Recall that this module is not supported by VMware (like all utilities on VMware Labs that are in the Tech Preview status), so use it carefully.

This tool may be useful to you in the following cases:

• When you need to compare two clusters in terms of performance (for example, on different hardware)
• When to Understand the Impact of Cluster Configuration Changes on Performance
• When to check if a new cluster is configured correctly before launching it into a production environment

To run Weathervane, you need to create container images, prepare a configuration file, and run a benchmark. Further, the utility itself will deploy containers in the cluster, launch applications and collect test results.

Weathervane deploys the benchmark application on the nodes and feeds the load there, which is generated through the Workload driver component. This driver can be located either together with the benchmark application or in an external environment, in a separate cluster.

Weathervane can be set to run at a constant load for a fixed number of simulated users, or it can be configured to look for the maximum number of users so that quality-of-service (QoS) requirements are met. In the latter case, the result of the test will be the maximum number of WvUsers that the cluster can support. Actually, this parameter should be used to compare clusters in terms of performance.

Here are the components of the Weathervane solution (the Run harness component is responsible for executing the test runs and getting the test results):

Weathervane uses a multi-tiered web application that includes both stateless and stateful services. You can choose from one of these application deployment types. Multiple application instances can be run in a single run, allowing testing to scale across large clusters.

The Weathervane app has several tiers. The application logic is implemented through Java services running on the Tomcat server, which communicate via the REST API and RabbitMQ messages, and Zookeeper is used for coordination. Backend storages are implemented using PostgreSQL and Cassandra. Frontend web servers and proxy cache servers are implemented on Nginx.

Tags: VMware, Kubernetes, Weathvane, Update, Performance

In Russia, there are already 10 vExpert carriers, not so many, but not enough (at the level of Sweden and Norway). It is clear that the majority of vExpert is from those countries where everything is fine with English, since the audience of blogs in English is wider, which motivates authors to write posts (and in general, vExpert is given for blogging).

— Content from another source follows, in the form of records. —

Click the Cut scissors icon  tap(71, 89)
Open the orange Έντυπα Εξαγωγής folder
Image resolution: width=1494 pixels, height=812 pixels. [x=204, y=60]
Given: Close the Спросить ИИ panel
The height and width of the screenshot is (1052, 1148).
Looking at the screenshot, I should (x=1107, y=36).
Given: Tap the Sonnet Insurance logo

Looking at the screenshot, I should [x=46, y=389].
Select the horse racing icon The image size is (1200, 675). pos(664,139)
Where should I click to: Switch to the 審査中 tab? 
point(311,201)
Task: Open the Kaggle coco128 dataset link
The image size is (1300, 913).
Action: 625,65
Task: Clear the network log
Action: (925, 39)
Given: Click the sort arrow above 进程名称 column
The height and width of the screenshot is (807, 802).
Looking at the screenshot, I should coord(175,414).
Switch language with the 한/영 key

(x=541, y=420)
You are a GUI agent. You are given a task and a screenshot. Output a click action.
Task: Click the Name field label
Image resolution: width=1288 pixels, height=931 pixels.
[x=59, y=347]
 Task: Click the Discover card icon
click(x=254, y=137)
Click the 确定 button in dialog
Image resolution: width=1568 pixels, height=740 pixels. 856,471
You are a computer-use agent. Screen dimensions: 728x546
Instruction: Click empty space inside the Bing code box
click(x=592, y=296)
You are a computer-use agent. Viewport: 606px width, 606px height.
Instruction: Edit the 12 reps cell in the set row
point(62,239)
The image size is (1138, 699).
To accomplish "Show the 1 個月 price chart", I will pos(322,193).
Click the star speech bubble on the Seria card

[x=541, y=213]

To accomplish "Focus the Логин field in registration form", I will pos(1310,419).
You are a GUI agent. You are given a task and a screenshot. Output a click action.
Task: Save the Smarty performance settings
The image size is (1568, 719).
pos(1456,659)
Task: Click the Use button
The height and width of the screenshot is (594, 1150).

This is what the top ten looks like:

And here are those specialists from Russia who received vExpert this year:

Tags: VMware, vExpert, Blogs

VMware vCenter Server 6.7 server performance when working with virtual infrastructure of VMware ESXi servers of remote offices and branches

Many users of the VMware vSphere platform know that there is such an option for deploying and operating a distributed virtual infrastructure as ROBO (Remote or Brunch Offices). It implies the presence of one or more main data centers, from where small remote offices are managed, hosting several VMware ESXi servers with or without their own vCenter.

At the end of last year, VMware released an interesting document "Performance of VMware vCenter Server 6.7 in Remote Offices and Branch Offices" ( we have already talked about it a little), which discusses the main aspect of using such a scenario - performance. After all, remote offices can be located in other cities, countries and even continents, which are accessed via different types of connections (for example, 4G or satellite), so it is very important how much traffic various operations consume, and how quickly they work out from the point of view of the administrator.

Options various types network connections in VMware were summarized in a table (in the right column, which was obtained as a result of using a test configuration, and in the left column, as happens in scenarios with real data centers):

For testing, a remote configuration of 128 ESXi hosts was used, where 3840 virtual machines were registered (960 VMs per cluster, 30 per host), of which up to 3000 machines were turned on simultaneously.